— Start Source passage —

Wednesday, February 13, 2008

WANTING

Things happen. Every day, we encounter momentary events that sway our thoughts and have the potential to give us a surge of energy or make us feel like there is no point. Yet, we keep going. For the last few days, I have thought about a post on the EVA LAKE blog. Her “Ambition” post references the web blog “Sellout”. I was especially taken by her quote:

Every few years I tell someone that I might just quit painting. It’s not the paint itself - paint is good. It's the immense ambition and blind faith to keep at it, to maintain belief and that sense of self-importance.”

I have never considered giving up painting. In fact, I can’t imagine that at all. However, I have felt like giving up the “Look at me, I am an ARTIST!” stuff. The ongoing feeling I am screaming in my own ear “Pick ME! Pick Me!” drives me nuts. As most artists do, I continually work at getting my work out there, looking for opportunities to exhibit, edit photos, make CDs, write emails, make videos, make webpages, promote, promote, promote, ad nauseam. All these tasks are done in the name of “wanting”. Now I am asking, “wanting what”? After being given a tip on another promotional art website, I asked the tipster, Why should I put my stuff up on another website? My goodness, I am all over the internet now. I am starting to feel like I am chasing my own tail!
So getting back to thinking about Eva’s post about WANTING, I continue to think about “desire” in regards to art success.
What do we really want?
1. Attention?
2. Recognition?
3. Fame?
4. Money?
5. Adulation?
6. Stature?
7. Social prominence?
8. ????????

— End Source passage —
— Start Information provided —

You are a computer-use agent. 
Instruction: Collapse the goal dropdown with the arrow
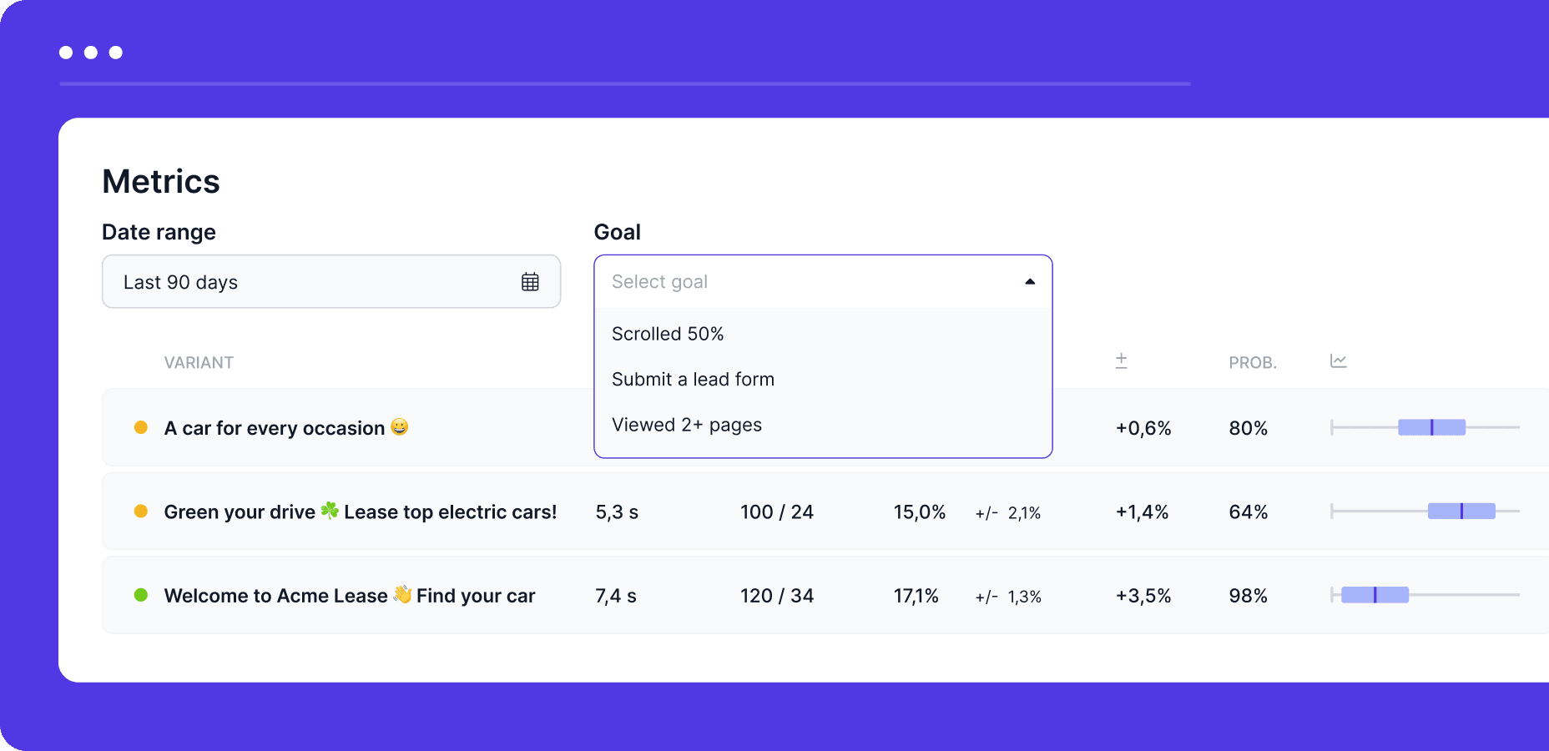click(x=1030, y=282)
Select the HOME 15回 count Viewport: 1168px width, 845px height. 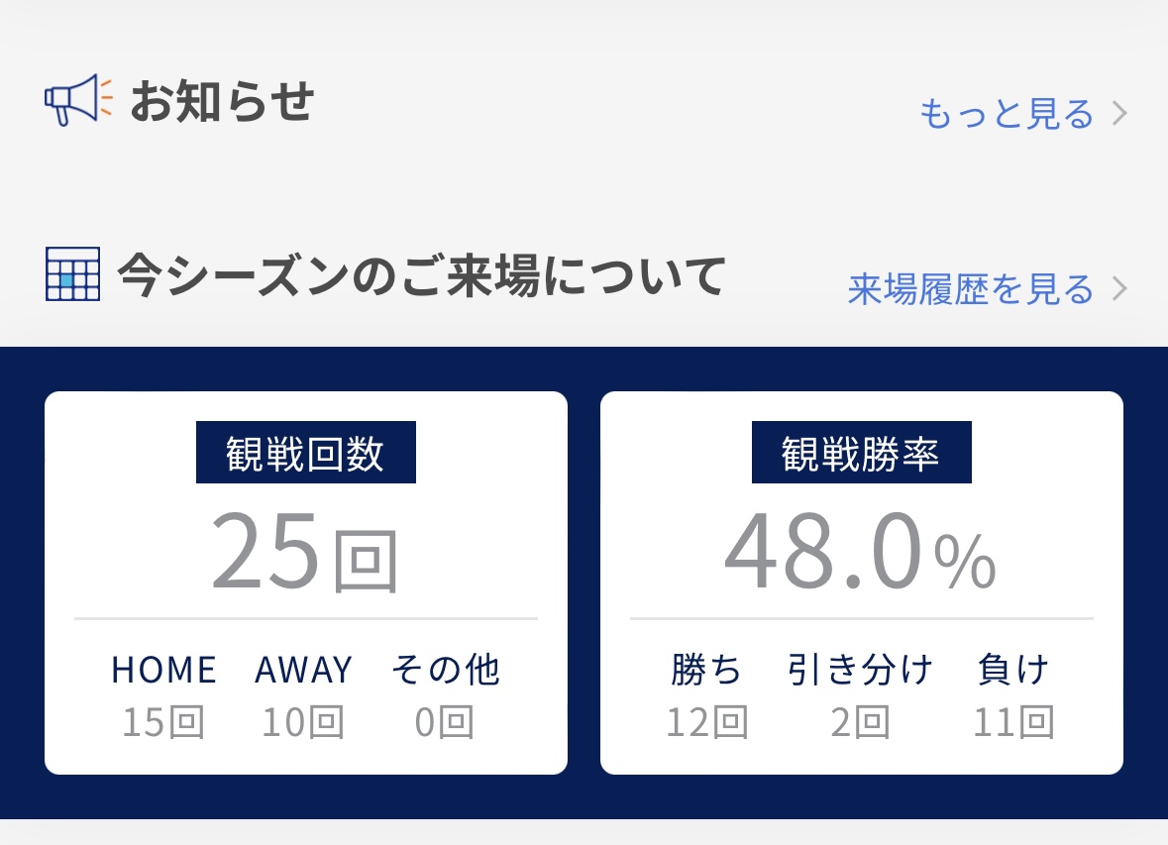pyautogui.click(x=163, y=697)
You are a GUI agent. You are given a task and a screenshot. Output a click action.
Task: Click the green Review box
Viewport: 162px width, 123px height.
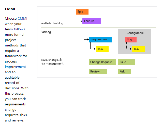pyautogui.click(x=98, y=71)

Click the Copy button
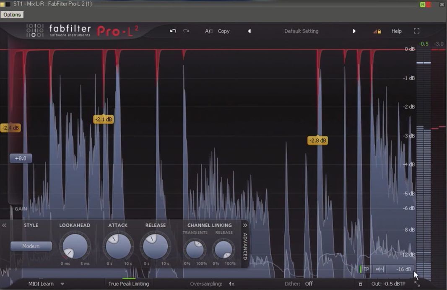tap(224, 31)
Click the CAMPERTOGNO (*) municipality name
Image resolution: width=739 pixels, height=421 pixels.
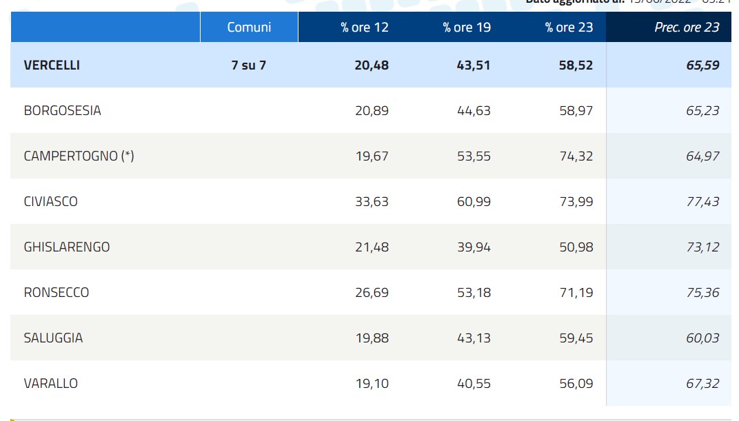click(79, 156)
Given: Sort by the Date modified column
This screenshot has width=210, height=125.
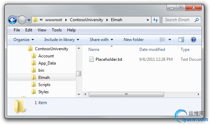Looking at the screenshot, I should [x=152, y=50].
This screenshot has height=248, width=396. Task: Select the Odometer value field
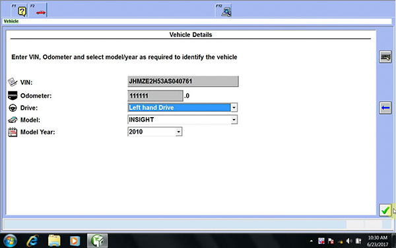(x=155, y=96)
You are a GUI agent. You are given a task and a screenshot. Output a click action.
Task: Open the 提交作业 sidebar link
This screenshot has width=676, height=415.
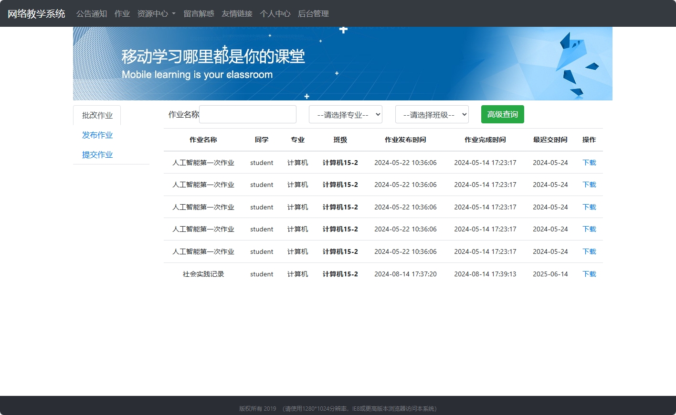click(x=97, y=154)
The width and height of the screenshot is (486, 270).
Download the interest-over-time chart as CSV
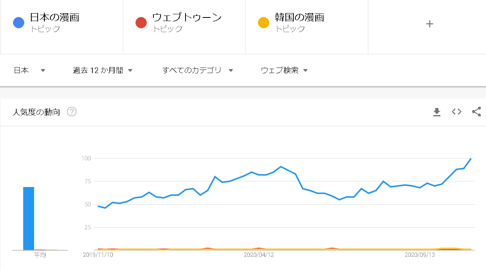[x=436, y=112]
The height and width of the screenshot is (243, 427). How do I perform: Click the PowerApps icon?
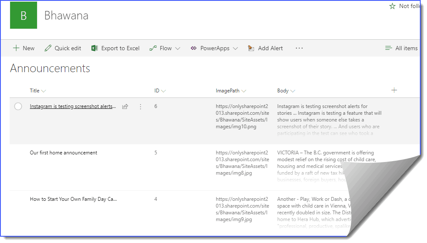point(194,48)
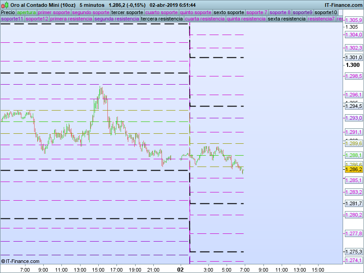Image resolution: width=364 pixels, height=273 pixels.
Task: Click the 1.294,5 price level label
Action: click(354, 106)
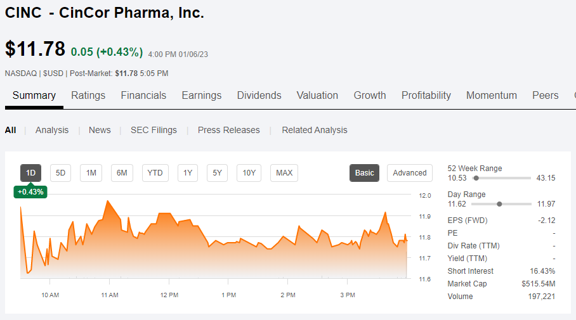The height and width of the screenshot is (320, 576).
Task: Choose the YTD chart period
Action: coord(155,173)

— End Information provided —

— Exercises —
**1)** Put the listing from the line with "The height and width of the screenshot is (243, 427)." through the end of the listing into a numbered list, leaving out blank lines and pictures.
**2)** Write what comes next in the blog post about wanting and success in art, picking up after its final line.

— Answers in order —
**1)**
1. The height and width of the screenshot is (243, 427). How do I perform: Click the PowerApps icon?
2. point(194,48)
3. Image resolution: width=364 pixels, height=273 pixels.
4. Task: Click the 1.294,5 price level label
5. Action: click(354, 106)
6. The height and width of the screenshot is (320, 576).
7. Task: Choose the YTD chart period
8. Action: coord(155,173)

**2)**
After watching the Kalm Report videos showing the “IT” artists of the day floating around their openings like creative butterflies, I realize so many of the attributes of art success are superficial and fleeting. Is art success something real and palpable? Is it sincere? Of course, art fame makes your art life easier, allows you more resources, and is fun. However, I question whether the seeking to gain the worldly accoutrements of art success is what we really DESIRE. If you distill the reasons for continual art ambition, isn’t the underlying longing really to be loved and appreciated?
In the comment section of Eva’s “Ambition” post, the artist, Namastenancy remarks:

“The Buddhists say that desire is the root of all suffering. How do you give up a desire that is an integral part of your soul? How do you separate making art from wanting to be recognized for making that art, to achieve something and be known for that achievement? It’s not all in the marketing for if it were, a lot of us would be much better known.”
I agree.


What do you REALLY want?

10 comments:

Kim Hambric said...

I want to make art. I want somebody to buy this art. I want my art to connect to somebody else. I want to connect to somebody else through my art. I want to make money by making art. I would like just a taste of recognition.

Is that too much?

Sheree Rensel said...

Kim,
I don't think that is asking for much at all. I think those are great "WANTS!"
:-)

Anonymous said...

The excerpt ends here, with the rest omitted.